Problem
Nothing but the lines from the one containing "This screenshot has height=436, width=499." through the one containing "This screenshot has width=653, height=369.", both included, should be given again, each exactly as written below.

Materials provided Block Start

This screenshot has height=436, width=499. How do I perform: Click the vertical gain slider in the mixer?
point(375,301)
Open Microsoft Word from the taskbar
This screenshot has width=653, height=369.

Materials provided Block End
Materials provided Block Start

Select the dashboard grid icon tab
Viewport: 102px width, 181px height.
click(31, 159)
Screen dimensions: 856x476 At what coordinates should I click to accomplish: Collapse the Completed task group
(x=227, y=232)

Materials provided Block End
Materials provided Block Start

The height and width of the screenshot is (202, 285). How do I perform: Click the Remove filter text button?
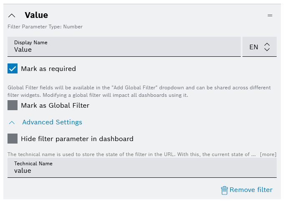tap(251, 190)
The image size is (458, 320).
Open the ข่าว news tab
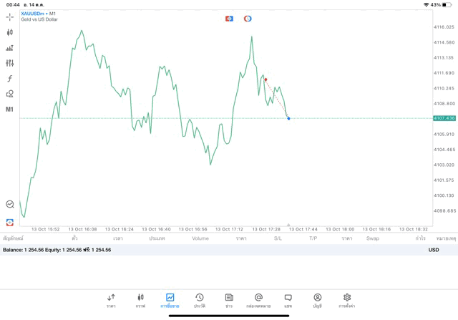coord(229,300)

Materials provided Block End

Written answer
This screenshot has height=436, width=499. How do I perform: Click the vertical gain slider in the mixer?
point(375,301)
Open Microsoft Word from the taskbar
This screenshot has width=653, height=369.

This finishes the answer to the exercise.